Pensaba abrir este blog de forma erudita: citando a Brillat Savarin o a Escoffier, pero siempre llega alguien y te cambia los planes. Aunque bien pensado no es mal comienzo hablar de un desayuno puesto que es, cada día, nuestro primer y más reconfortante condumio.
Estábamos desayunando con una humilde tostada que al chaparse en oro con un nada humilde aceite tornó su modestia en opulenta generosidad, porque el aceite cuando es de oliva y virgen, pródigo en aromas y equilibrado en amarguras nunca es humilde por más que el destino, la situación o el envase se empeñen en empañar su majestad.
En ese desayuno, hablando de ideas y proyectos con la locuacidad y la holgura de ánimo que procuran los estómagos bien serenados fue cuando un amigo me dijo que me veía convertido en el principal bloguero gastroemocional. Y es que este amigo es hombre dado a ciertos excesos: impetuoso en el verbo, incansable en su creatividad y generoso en sus halagos. Tanto es así que sus propuestas son como los grandes ágapes, que requieren de sosegada deglución y digestión reflexiva. De esas digestiones en las que, mientras se deja hacer al estómago su trabajo, nuestra memoria evoca cada aroma, cada ingrediente, cada matiz de las viandas degustadas y los entrevera con los recuerdos de las conversaciones.
Lo cierto es que chove sobre mollado como en las graníticas losas de Santiago de Compostela, esas que evocan canciones de tuna, pasos de peregrino, pulpo y vieiras, empanada y caldo de grelos y demás manjares de la tierra y el mar gallegos. Y llueve sobre mojado porque hacía ya algún tiempo que, a fuego lento, como los guisados de antaño, me venía borboteando en la sesera la idea de un blog relacionado con las cosas del comer.
Claro que “principal bloguero gastroemocional”, requiere de esas reflexivas digestiones que antes citaba. Bloguero, sí, puesto que escribo en un blog. Principal, lo lamento amigo, pero no está en mis planes, sería presuntuoso. Y lo de gastroemocional, aunque sea término de nueva cosecha y como los jóvenes e indómitos vinos requiera cierto tiempo para redondearse y ser agradable al paladar, es un neologismo que bien podría definir mis intenciones en este blog.

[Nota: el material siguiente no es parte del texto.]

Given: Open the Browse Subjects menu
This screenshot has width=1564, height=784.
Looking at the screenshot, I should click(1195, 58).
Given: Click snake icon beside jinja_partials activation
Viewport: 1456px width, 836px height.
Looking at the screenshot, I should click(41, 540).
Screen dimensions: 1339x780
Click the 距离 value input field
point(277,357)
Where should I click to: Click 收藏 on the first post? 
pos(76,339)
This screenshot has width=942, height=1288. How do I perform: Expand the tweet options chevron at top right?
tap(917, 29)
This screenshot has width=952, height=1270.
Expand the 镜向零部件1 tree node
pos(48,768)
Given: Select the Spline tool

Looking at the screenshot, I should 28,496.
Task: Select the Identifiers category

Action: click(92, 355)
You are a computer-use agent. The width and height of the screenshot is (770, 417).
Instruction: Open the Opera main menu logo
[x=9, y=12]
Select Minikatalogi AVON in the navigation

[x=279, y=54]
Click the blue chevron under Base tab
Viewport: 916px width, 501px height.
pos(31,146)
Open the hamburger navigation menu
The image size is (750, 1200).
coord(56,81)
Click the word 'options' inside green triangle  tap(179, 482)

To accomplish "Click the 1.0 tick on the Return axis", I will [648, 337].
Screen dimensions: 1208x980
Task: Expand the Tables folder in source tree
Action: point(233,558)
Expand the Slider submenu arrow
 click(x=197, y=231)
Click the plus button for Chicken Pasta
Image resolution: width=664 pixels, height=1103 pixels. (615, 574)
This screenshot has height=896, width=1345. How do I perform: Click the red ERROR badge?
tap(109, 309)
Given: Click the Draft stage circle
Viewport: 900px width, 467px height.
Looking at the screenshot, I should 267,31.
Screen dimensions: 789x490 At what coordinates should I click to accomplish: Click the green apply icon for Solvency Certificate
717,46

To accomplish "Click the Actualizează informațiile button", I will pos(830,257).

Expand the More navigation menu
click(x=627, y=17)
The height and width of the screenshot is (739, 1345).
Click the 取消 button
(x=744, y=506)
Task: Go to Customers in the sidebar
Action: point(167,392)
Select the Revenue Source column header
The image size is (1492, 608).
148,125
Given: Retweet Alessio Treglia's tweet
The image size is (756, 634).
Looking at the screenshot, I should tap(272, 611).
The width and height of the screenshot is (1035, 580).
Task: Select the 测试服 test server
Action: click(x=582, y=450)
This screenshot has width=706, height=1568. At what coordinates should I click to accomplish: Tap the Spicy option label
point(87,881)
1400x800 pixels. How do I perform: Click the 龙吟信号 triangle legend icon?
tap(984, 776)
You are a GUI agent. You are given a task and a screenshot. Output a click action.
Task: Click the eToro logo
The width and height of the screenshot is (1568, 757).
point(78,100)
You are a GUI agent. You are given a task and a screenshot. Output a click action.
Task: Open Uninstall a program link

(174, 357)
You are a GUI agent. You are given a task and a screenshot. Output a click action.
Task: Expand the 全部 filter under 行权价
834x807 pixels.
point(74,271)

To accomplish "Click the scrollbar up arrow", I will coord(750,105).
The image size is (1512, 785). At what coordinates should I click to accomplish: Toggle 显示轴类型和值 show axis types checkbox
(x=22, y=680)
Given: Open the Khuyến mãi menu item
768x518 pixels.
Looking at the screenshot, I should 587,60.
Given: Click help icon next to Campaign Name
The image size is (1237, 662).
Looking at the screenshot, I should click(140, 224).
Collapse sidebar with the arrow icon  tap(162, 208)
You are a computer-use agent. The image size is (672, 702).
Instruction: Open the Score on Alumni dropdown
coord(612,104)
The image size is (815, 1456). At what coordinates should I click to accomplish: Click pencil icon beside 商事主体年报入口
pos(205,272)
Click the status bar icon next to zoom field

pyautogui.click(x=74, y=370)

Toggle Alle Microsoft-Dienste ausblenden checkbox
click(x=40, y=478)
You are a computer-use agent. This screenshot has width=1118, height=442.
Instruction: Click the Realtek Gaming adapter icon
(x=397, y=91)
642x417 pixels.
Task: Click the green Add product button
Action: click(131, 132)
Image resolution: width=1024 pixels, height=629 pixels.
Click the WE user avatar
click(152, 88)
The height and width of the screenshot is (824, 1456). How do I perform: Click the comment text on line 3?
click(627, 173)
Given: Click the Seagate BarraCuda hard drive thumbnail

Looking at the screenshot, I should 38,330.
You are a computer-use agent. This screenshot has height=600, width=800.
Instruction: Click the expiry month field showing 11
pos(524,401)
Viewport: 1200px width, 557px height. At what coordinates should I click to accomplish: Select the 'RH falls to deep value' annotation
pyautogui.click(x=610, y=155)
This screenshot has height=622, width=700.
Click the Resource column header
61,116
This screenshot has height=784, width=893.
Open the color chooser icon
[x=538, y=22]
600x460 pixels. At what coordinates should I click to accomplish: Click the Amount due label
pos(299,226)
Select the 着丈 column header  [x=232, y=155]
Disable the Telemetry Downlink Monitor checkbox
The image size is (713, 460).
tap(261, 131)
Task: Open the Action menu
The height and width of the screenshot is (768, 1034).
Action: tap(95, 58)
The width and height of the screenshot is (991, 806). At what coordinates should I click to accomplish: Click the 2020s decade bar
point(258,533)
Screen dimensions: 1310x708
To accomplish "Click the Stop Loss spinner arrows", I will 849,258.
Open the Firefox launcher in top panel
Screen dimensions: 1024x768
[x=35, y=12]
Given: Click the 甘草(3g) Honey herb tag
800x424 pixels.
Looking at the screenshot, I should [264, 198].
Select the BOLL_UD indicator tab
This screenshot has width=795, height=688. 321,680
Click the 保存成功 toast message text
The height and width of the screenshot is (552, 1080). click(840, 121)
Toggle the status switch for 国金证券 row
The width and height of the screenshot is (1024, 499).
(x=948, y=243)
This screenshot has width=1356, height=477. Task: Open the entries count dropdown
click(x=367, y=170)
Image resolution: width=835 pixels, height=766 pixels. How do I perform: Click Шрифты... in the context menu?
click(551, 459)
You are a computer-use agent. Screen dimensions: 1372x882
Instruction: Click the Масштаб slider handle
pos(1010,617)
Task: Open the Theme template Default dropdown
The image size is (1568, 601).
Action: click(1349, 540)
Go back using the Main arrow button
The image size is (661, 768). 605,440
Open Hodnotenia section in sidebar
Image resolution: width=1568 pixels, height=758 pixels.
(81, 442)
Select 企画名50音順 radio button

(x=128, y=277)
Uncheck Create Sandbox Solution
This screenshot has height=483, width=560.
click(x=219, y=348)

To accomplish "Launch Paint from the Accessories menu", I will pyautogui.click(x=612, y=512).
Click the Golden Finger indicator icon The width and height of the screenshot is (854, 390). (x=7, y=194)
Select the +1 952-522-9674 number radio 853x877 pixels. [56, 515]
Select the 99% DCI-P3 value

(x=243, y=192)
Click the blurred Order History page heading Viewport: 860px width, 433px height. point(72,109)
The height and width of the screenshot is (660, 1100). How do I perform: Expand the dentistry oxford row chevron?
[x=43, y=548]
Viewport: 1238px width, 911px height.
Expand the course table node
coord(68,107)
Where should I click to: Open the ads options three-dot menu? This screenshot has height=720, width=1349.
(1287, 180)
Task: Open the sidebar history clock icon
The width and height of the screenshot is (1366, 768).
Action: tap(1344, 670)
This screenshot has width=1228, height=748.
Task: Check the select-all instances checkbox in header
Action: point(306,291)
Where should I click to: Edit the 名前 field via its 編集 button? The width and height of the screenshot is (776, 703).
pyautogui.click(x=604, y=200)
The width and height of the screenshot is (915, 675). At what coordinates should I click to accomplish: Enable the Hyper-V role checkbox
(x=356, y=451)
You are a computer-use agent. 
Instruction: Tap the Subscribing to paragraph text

Porque de eso quiere tratar este blog: de las emociones que deambulan entre los fogones y los manteles. El olor de aquel guiso de la abuela que nos devuelve a la infancia; la tensa espera ante los resultados de esa nueva receta; el cariño que emana de cada plato con el que nos agasajan; la fraterna conversación al compás de una cena regada con buenos caldos; imaginar al hidalgo con sus duelos y quebrantos; descubrir el sutil maridaje de un oloroso jerezano con un viejo queso holandés; soñar con la corte decimonónica ante unas codornices a la Pompadour o degustar con Hercules Poirot un tournedó; sorprenderse ante el sutil equilibrio de sabores y texturas del más novedoso de los platos o perderse en la barroca amalgama de una fabada; pasear por la Maximiliam strasse al degustar un obatzda o entrar en las mil y una noches de la mano de un especiado babaganoush…
“Cada vez que entro en mi casa se me caen las alas del corazón. ¡qué desorden! Esto parece una leonera, ninguna cosa en su sitio. Eres una desastrada… Dios mío, ¡Qué cocina! Tú no piensas más que en componerte. ¿Qué has puesto para comer?
-¡Oh! No te apures… El cocidito de siempre…”
Así narra Galdós una escena cotidiana en Tormento
No te apures, el cocidito de siempre. Calma, todo está bien: hay cocido. No se apuren que este blog no podía tener otro título que aquel que rinde pleitesía a ese cocidito que, con más o con menos avíos, fue sustento casi único de tantas generaciones.